Pour le Kadarisme en Hongrie, il semble en effet qu’il touche à sa fin, mais il n’y est pas encore. Il est vrai cependant que les événements de la Pologne ont donné lieu, en Hongrie, à des reportages et des interviews de Lech Walesa qui étaient fort objectifs, et on ne s’est pas contenté des dépêches de l’agence Tass. Le gouvernement hongrois ne redoute donc pas la contagion. La Roumanie pourrait être sensible à la contagion, tout comme la Yougoslavie où le facteur principal de déstabilisation est la question nationale.
L’attitude de l’Occident vis-à-vis de la Pologne doit être telle qu’en cas d’intervention soviétique il doit y avoir, en Occident, des hommes d’État qui déclarent qu’il ne s’agit là que d’un accident de parcours. Il ne faut pas rappeler aux Polonais, aux Hongrois ou aux autres habitants des pays satellites, que la fatalité de leur situation géographique est telle qu’il serait plus sage pour eux de se tenir tranquilles.
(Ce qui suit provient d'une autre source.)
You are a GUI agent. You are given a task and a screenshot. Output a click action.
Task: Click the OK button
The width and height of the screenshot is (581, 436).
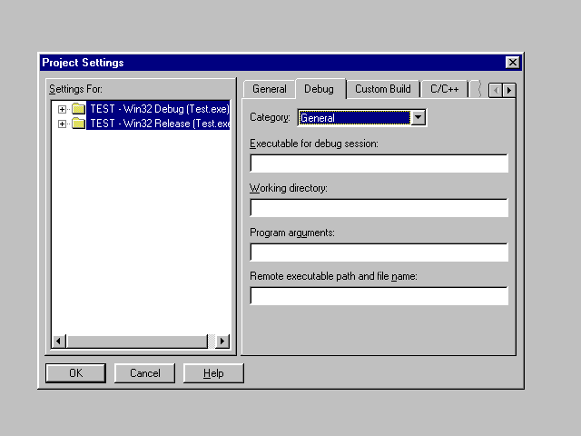tap(75, 373)
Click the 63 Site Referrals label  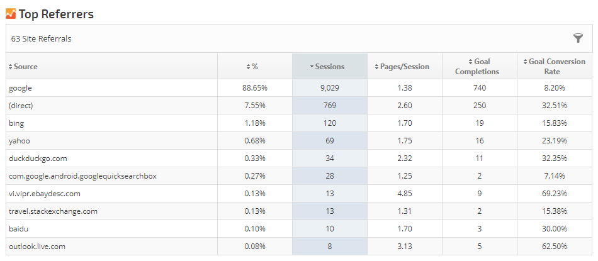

Étant donné que l’on ne fera pas la guerre pour Gdansk, il reste à l’Occident la possibilité de faire payer à l’URSS son intervention sans faire la guerre. Il faudra surtout que les opinions des divers pays occidentaux manifestent leur solidarité à l’égard de la Pologne.
3. - Problèmes économiques
A. - Questions et commentaires
• On a comparé le système économique capitaliste au système économique soviétique ou communiste. On peut penser qu’il y a là une perversion du langage. L’économie socialiste est effectivement construite comme un système, ce n’est pas le cas du système capitaliste. Ceci est fondamental dans le débat idéologique.
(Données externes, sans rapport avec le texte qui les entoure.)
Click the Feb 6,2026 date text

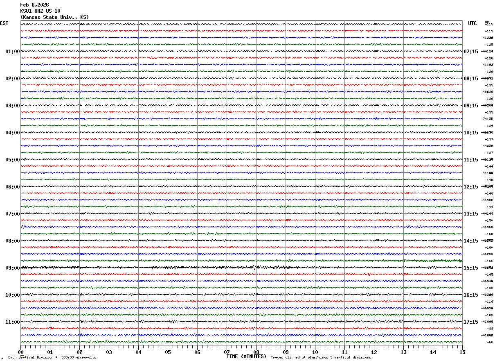click(34, 5)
• En dehors de tout probable de contagion, n’y a-t-il pas une sorte de fatalité d’explosion sociale qui serait due à une intégration mal dirigée des pays du COMECON (Conseil d’assistance économique mutuelle, CAEM) ?
• L’endettement peut-il être facteur de déstabilisation ?
B. - Réponses
• La notion minimale de rationalité et de logique d’un système doit pouvoir être utilisée comme grille d’analyse. Il est frappant de voir que le problème énergétique n’a fait l’objet d’aucune observation. Or, cette question a fait récemment l’objet d’études très contradictoires. Il n’est pas besoin de souligner l’importance de ce facteur, non seulement sur l’existence du système soviétique, mais encore sur les relations avec les autres pays. Un des points centraux est donc le problème énergétique.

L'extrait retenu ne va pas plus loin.